Li’s fiction presents a startling and intimate view of individuals struggling (quietly and without fanfare) to develop themselves as human beings in the face of an uncomprehending and unyielding social order. Often her characters cultivate a secret or double existence as a way to discover who they are. The individuals and their desires are not whole or pure, the society not entirely repressive and static. Both are in flux, and even tiny, invisible gestures matter, at least to the person who makes them. The setting of modern China, with its legacies from the 20th century and centuries before, is integral to much of her writing—but not all of it, and she ranges freely between that country and the United States, usually placing her stories in overlooked and unglamorous corners of each.

It’s no surprise that a strong, capable Chinese voice in English-language fiction would offer some novelty to readers, and publishers. But it is her sensibility—perhaps some of it culturally informed, but distinctly her own as is plays out in her fiction—that makes Li stand out so sharply: identity is frighteningly malleable, and persons are at the mercy of forces (both within and without) that can engulf them, over the course of a day or a lifetime. And it’s Li’s handling of time—she telescopes out and then closes in, skipping across decades and then finding critical moments to let play out on the page—that is one of her first strengths as a storyteller.

“I have always said that there are two Chinas … I love the first but I do not love the second.”

Li has described her interest in “impersonators … I’m interested in people who want to be someone else.” And one of her most remarkable stories, “Immortality” (from her first story collection, A Thousand Years of Good Prayers) is about such a person: a man from the countryside who bears an uncanny resemblance to Chairman Mao (though Mao remains unnamed in the story), and who is recruited to be one of his body-doubles. For years, the man invests himself utterly in his role, and his disillusionment with “the dictator” and the party becomes, very late, a recognition of his own obscene innocence, and leads him to a final act of self-effacement that ties him to a brutal tradition in the history of his rural village – and that village’s relationship to the ruling powers of China.

Li expressed her bittersweet feeling about China in an interview with her publisher, Random House: “I have always said that there are two Chinas. The first is a country filled with people, like my family and many others, who try to lead serious and meaningful lives despite the political, economic and cultural dilemmas they face. The second is a country with a government controlled by one party, made rich from corruption and injustice. I love the first China but do not love the second.”

In 2009, Li’s first novel, The Vagrants, was released. Firmly set in a China in the wake of the Cultural Revolution, the novel follows members of a remote village called Muddy River and the execution of a young woman deemed guilty of independent thinking. “Her interest is not in the system itself, but in the costs and consequences of a society gone mad, one in which capitulation is regarded as the highest virtue and compassion is treated as a vice,” Pico Ayer wrote of the book, and also called it “an individual’s response to collectivist madness.”

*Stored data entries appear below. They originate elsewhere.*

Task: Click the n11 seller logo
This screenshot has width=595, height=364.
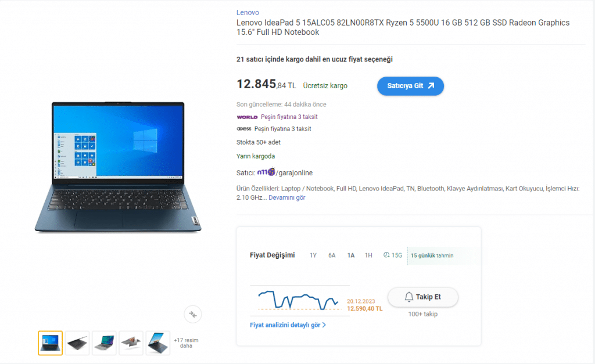Action: [x=266, y=172]
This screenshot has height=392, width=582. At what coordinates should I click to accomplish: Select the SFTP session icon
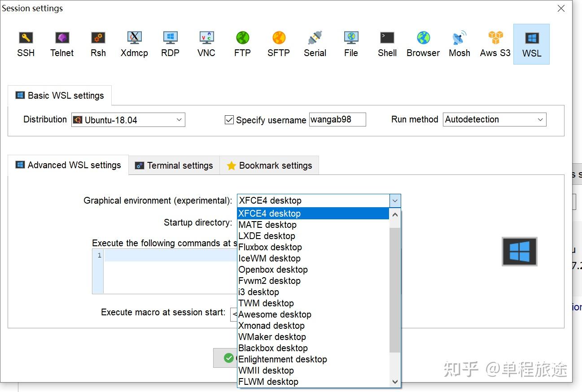point(278,44)

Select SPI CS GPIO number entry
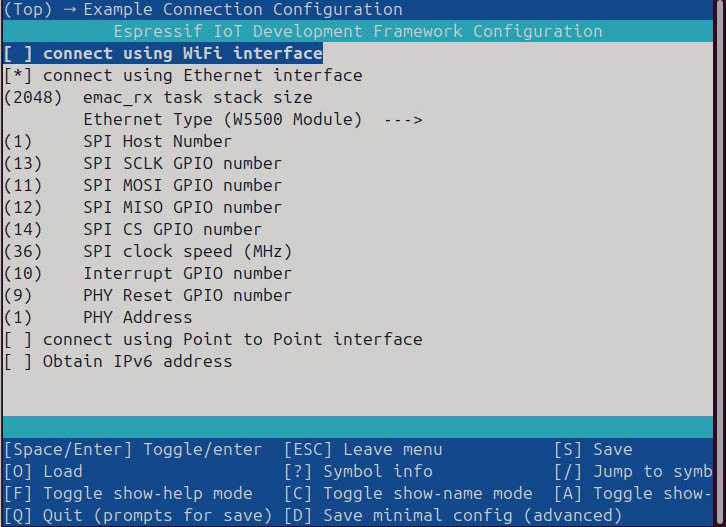click(x=172, y=230)
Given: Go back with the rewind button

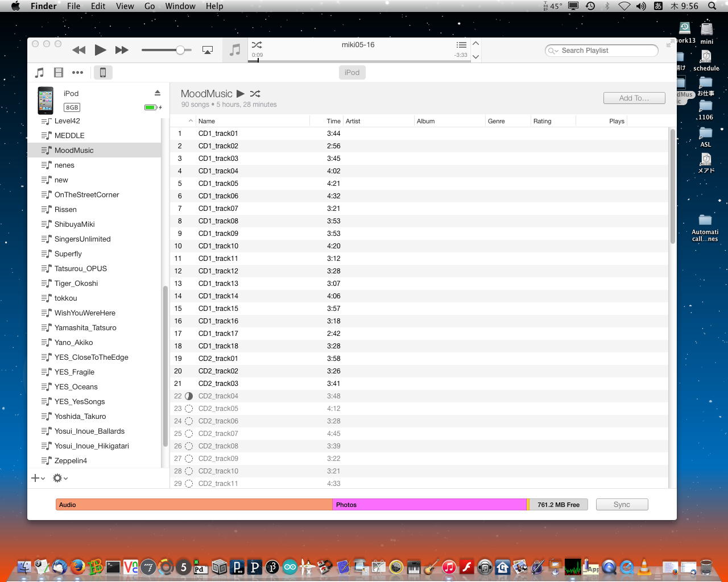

Li cites William Trevor as her literary role model—a writer noted for his precision and care, his immersion in his characters, and his attention to the passage of time—which she talked about in her recent appearance at City Lights. Like Trevor, Li continues to pursue the short story genre, and following The Vagrants, released a new book of short stories in 2010: Gold Boy, Emerald Girl. Also in 2010, she received a MacArthur Foundation Genius Grant, and was featured in the New Yorker’s 20 Under 40 series of young writers.